Il n’est guère surprenant que le premier discours du vainqueur de ces élections présidentielles ne soit pas une conférence de presse mais un Facebook Live suivi d’une prière sur une chaîne nationale. Le futur président a promis le respect des libertés d’entreprendre et de confession. On assiste à l’avènement d’une théocratie où les libertés civiles et politiques ainsi que les droits du travail et la défense de l’écosystème et l’équilibre environnemental planétaire seront les cibles de prédilection. Dès le lendemain des élections, apparaît ainsi un appel à la jeunesse pour qu’elle dénonce les professeur.es qui « essayeraient de les endoctriner ».

Leurs existences menacées, mouvements sociaux, intellectuel.le.s, étudiant.e.s et autres acteurs et actrices de la société civile organisent la résistance.

Les mouvements sociaux, les milieux artistiques, culturels, universitaires ainsi que les partis politiques prennent progressivement conscience de l’ampleur de la défaite. Une constatation s’impose : de toutes les stratégies, la plus capable d’affronter le spectre fasciste qui menace le Brésil est la résistance active et constante des femmes, notamment des femmes noires. En organisant des rassemblements massifs, des rencontres, des assemblées et des ateliers d’auto-défense, ces femmes nous ont montré que le combat contre l’horreur fasciste sera dans une grande mesure une lutte féministe intersectionnelle.
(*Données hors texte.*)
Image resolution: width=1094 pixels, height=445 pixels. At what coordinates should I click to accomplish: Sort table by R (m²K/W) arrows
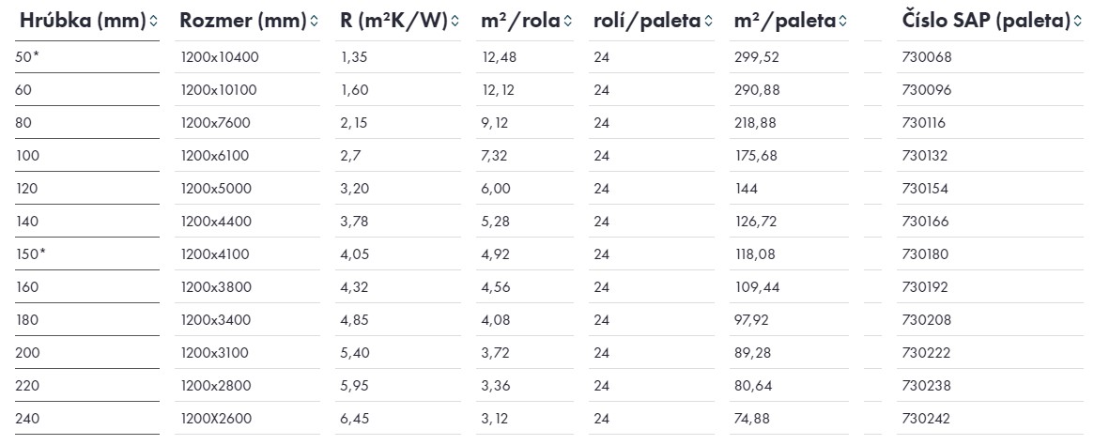(x=455, y=22)
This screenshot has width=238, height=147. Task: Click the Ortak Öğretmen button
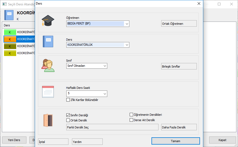tap(179, 24)
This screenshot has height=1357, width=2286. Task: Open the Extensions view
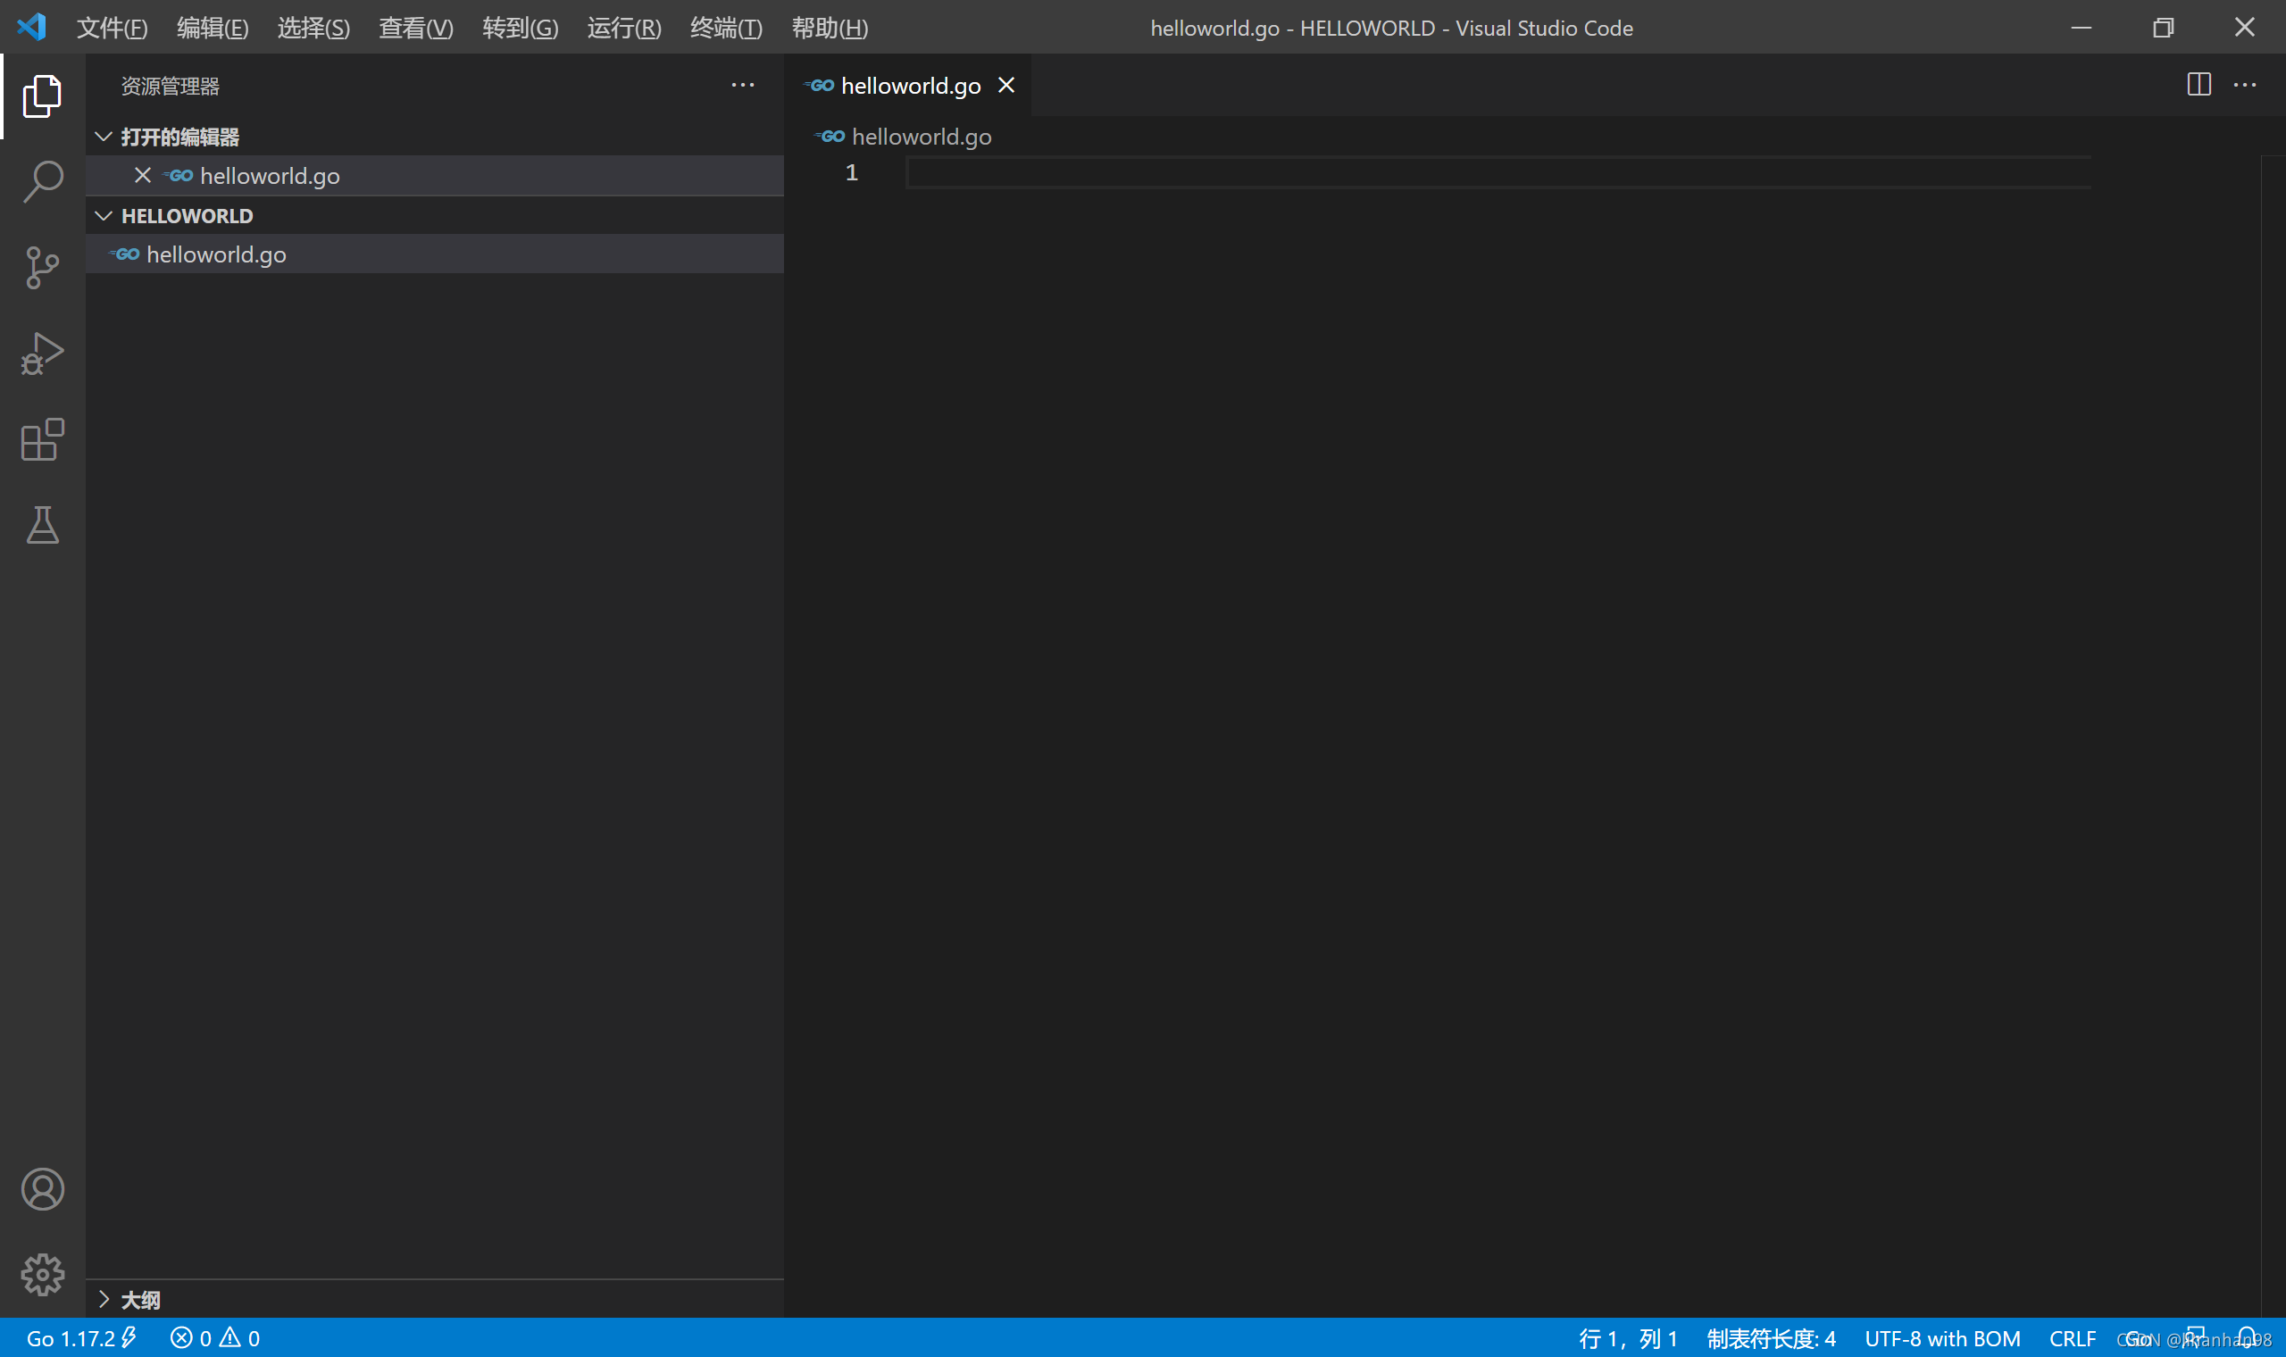click(41, 439)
Redoublant d’inventivité face à l’urgence créée par l’arrivée de l’autoritarisme, les opposants à Bolsonaro se sont organisés pour discuter dans la rue avec les indécis, pour renouer avec ce qui est un des fondements de la démocratie : reconnaître autrui comme son égal.

Fidèle à son engagement profondément démocratique et anti-fasciste, l’association Autres Brésils continuera à décrypter l’actualité brésilienne pour un public francophone et à lutter pour la reconnaissance de la diversité des différents Brésils.